The tasks:
**1)** Retype the entries exactly, starting with the first entry and going on through the line that contains "tap(36, 322)", including both ends.
**2)** Write what comes next in the text on speeding up numeric conversion and dispatch, starting after its last sentence.

Reading text:
━━━━

The differences between the Castingxxx tests are the ordering of the match cases.

The only place where Direct is beat is several of the Double cases. Apparently the method dispatch in the Convert.ToInt64is faster in general than grabbing the type code and switching or doing sequential type testings.

I contemplated special casing Double before calling Convert.ToInt64 but I figured I could live with a 0.39 nanosecond hit on doubles.

So convertToLong gets simplified to:

let convertToLong (o: obj) : int64 = Convert.ToInt64(o, CultureInfo.InvariantCulture)

With the additional bonus of being inline-able, saving a call! (Which may be where the savings actually occurs.)

Solving a problem with dispatch

Continuing with

    static member equal(x: obj, y: obj) =
        OpsSelector.ops (x) = OpsSelector.ops (y) && Numbers.getOps(x, y).equiv (x, y)

Can we improve the categorization of the types or the table lookups?

━━━━

Source records:
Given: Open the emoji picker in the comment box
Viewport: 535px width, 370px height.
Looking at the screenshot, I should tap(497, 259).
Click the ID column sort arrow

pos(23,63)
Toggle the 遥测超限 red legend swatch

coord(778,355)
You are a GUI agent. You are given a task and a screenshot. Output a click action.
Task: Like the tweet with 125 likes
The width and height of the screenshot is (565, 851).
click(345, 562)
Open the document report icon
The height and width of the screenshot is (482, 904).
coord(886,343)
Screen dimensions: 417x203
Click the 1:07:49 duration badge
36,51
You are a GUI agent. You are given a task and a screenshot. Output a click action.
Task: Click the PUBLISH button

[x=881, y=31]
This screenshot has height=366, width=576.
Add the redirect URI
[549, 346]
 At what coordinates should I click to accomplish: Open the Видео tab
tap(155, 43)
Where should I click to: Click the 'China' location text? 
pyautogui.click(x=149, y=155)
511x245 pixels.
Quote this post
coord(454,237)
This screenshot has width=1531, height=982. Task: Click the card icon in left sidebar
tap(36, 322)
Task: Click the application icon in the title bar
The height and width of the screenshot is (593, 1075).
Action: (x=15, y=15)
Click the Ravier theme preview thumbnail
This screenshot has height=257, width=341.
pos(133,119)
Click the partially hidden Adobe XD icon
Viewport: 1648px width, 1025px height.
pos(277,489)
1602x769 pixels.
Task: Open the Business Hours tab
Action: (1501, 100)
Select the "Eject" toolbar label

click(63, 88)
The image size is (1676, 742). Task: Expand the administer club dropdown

━━━━

Responses in order:
**1)**
Given: Open the emoji picker in the comment box
Viewport: 535px width, 370px height.
Looking at the screenshot, I should tap(497, 259).
Click the ID column sort arrow

pos(23,63)
Toggle the 遥测超限 red legend swatch

coord(778,355)
You are a GUI agent. You are given a task and a screenshot. Output a click action.
Task: Like the tweet with 125 likes
The width and height of the screenshot is (565, 851).
click(345, 562)
Open the document report icon
The height and width of the screenshot is (482, 904).
coord(886,343)
Screen dimensions: 417x203
Click the 1:07:49 duration badge
36,51
You are a GUI agent. You are given a task and a screenshot. Output a click action.
Task: Click the PUBLISH button

[x=881, y=31]
This screenshot has height=366, width=576.
Add the redirect URI
[549, 346]
 At what coordinates should I click to accomplish: Open the Видео tab
tap(155, 43)
Where should I click to: Click the 'China' location text? 
pyautogui.click(x=149, y=155)
511x245 pixels.
Quote this post
coord(454,237)
This screenshot has width=1531, height=982. Task: Click the card icon in left sidebar
tap(36, 322)

**2)**
    let ops (x: obj) : OpsType =
        match Type.GetTypeCode(x.GetType()) with
        | TypeCode.SByte
        | TypeCode.Int16
        | TypeCode.Int32
        | TypeCode.Int64 -> OpsType.Long

        | TypeCode.Byte
        | TypeCode.UInt16
        | TypeCode.UInt32
        | TypeCode.UInt64 -> OpsType.ULong

        | TypeCode.Single
        | TypeCode.Double -> OpsType.Double

        | TypeCode.Decimal -> OpsType.ClrDecimal

        | _ ->
            match x with
            | :? BigInt
            | :? BigInteger -> OpsType.BigInteger
            | :? Ratio -> OpsType.Ratio
            | :? BigDecimal -> OpsType.BigDecimal
            | _ -> OpsType.Long

It turns out that moving from TypeCode to :? (isinst in IL) is a small win. The results are order-dependent, so I may undo this change:

    let ops (x: obj) : OpsType =
        match x with
        | :? Int64 -> OpsType.Long
        | :? Double -> OpsType.Double

        | :? Int32 -> OpsType.Long
        | :? Single -> OpsType.Double

        | :? BigInt
        | :? BigInteger -> OpsType.BigInteger

        | :? SByte
        | :? Int16  -> OpsType.Long

        | :? Ratio -> OpsType.Ratio

        | :? Byte
        | :? UInt16
        | :? UInt32
        | :? UInt64 -> OpsType.ULong

        | :? BigDecimal -> OpsType.BigDecimal

        | :? Decimal -> OpsType.ClrDecimal

        | _ -> OpsType.Long

As for getOps, I started with:

    static member getOps(x: obj, y: obj) =
        Numbers.opsImplTable[int (OpsSelector.combine (OpsSelector.ops (x), OpsSelector.ops (y)))]

OpsSelector.combine is just a lookup in a 2D array – hard to improve on that. And we use that result to do another array lookup – hard to improve on that.

Au contraire!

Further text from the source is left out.